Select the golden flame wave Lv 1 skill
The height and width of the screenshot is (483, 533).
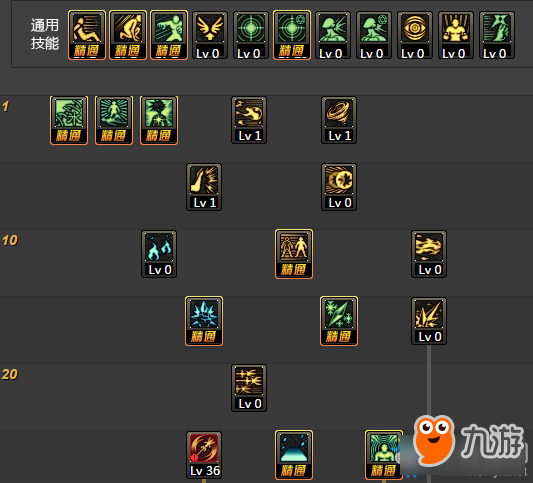pyautogui.click(x=249, y=120)
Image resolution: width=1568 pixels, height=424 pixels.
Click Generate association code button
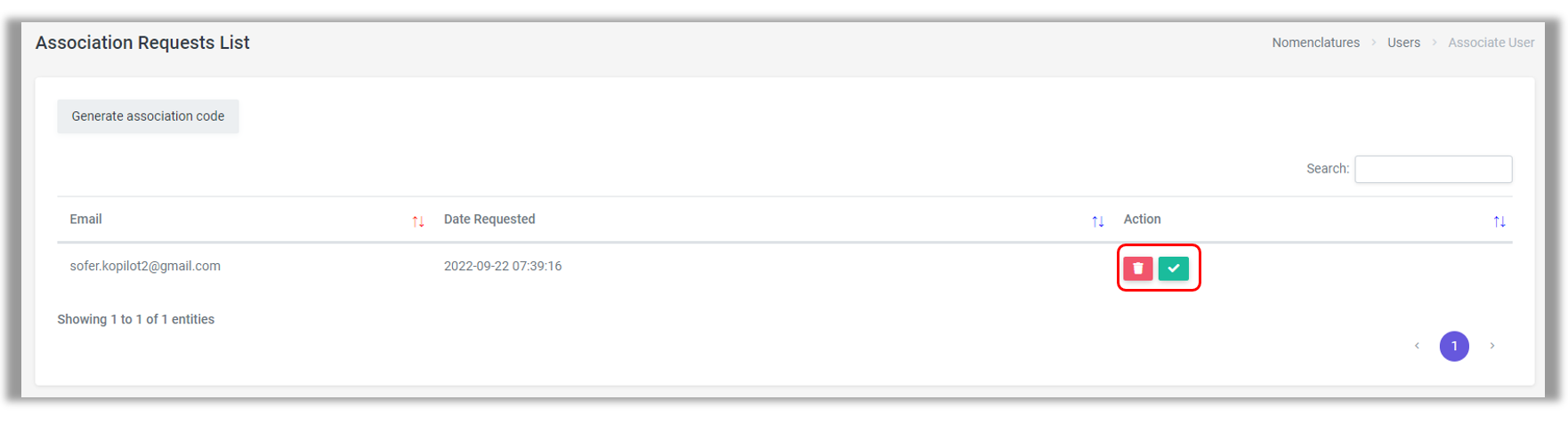148,116
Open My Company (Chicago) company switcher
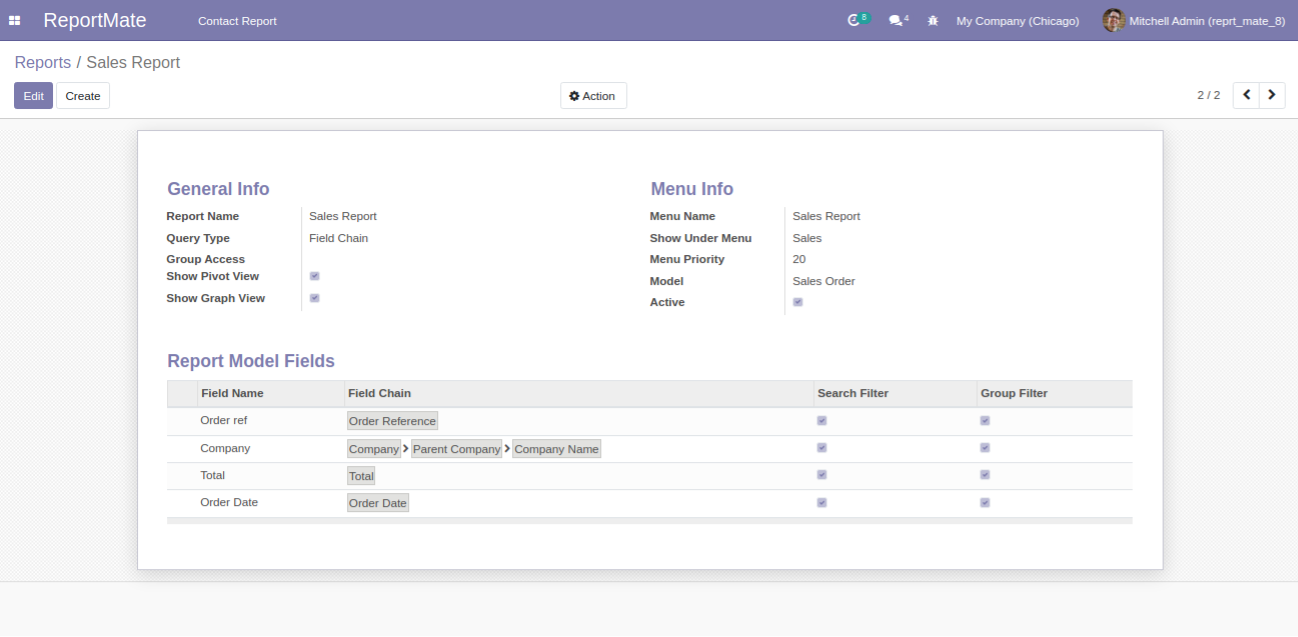This screenshot has height=637, width=1298. pos(1017,21)
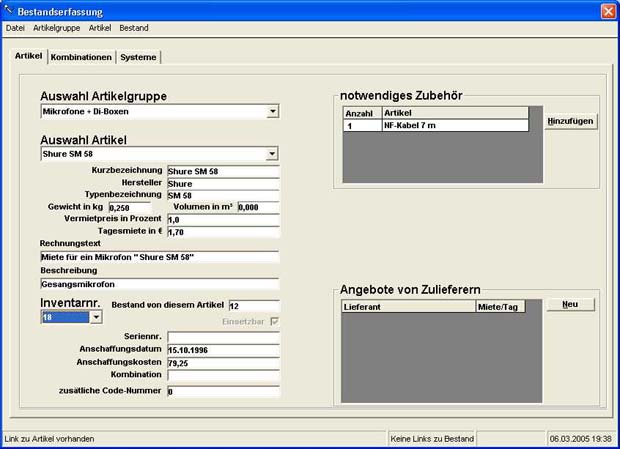Switch to the Kombinationen tab
This screenshot has height=449, width=620.
click(x=81, y=57)
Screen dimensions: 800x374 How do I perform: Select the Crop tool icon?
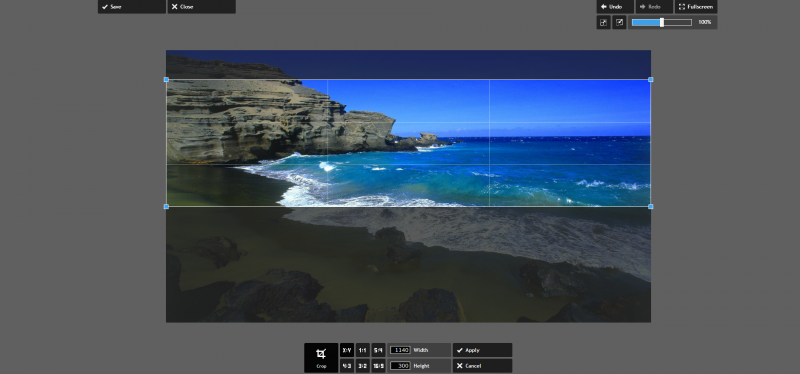pyautogui.click(x=321, y=357)
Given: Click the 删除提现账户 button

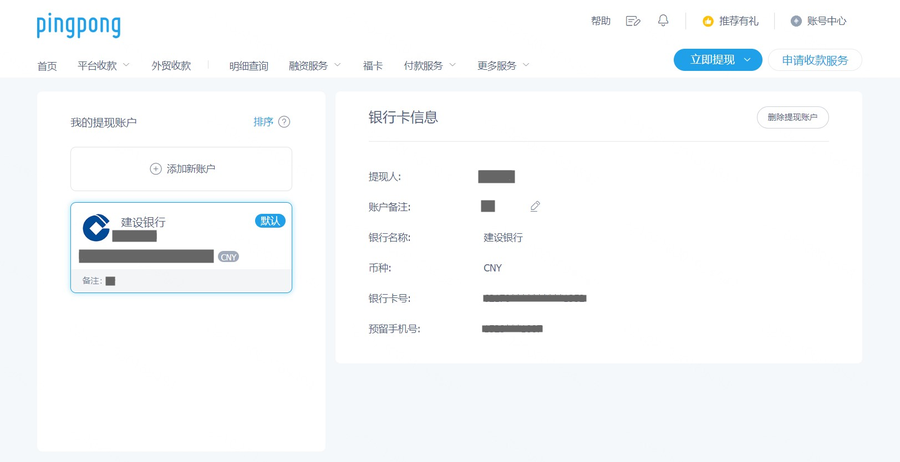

-----

Exercise brief:
Set the listing down in full and exactly. Pictures within it should not appear in the copy.

Solution to the problem:
Select the golden flame wave Lv 1 skill
The height and width of the screenshot is (483, 533).
pyautogui.click(x=249, y=120)
Image resolution: width=1568 pixels, height=424 pixels.
Click Generate association code button
148,116
Open My Company (Chicago) company switcher
This screenshot has height=637, width=1298. pos(1017,21)
Switch to the Kombinationen tab
This screenshot has height=449, width=620.
click(x=81, y=57)
Screen dimensions: 800x374 How do I perform: Select the Crop tool icon?
pyautogui.click(x=321, y=357)
Given: Click the 删除提现账户 button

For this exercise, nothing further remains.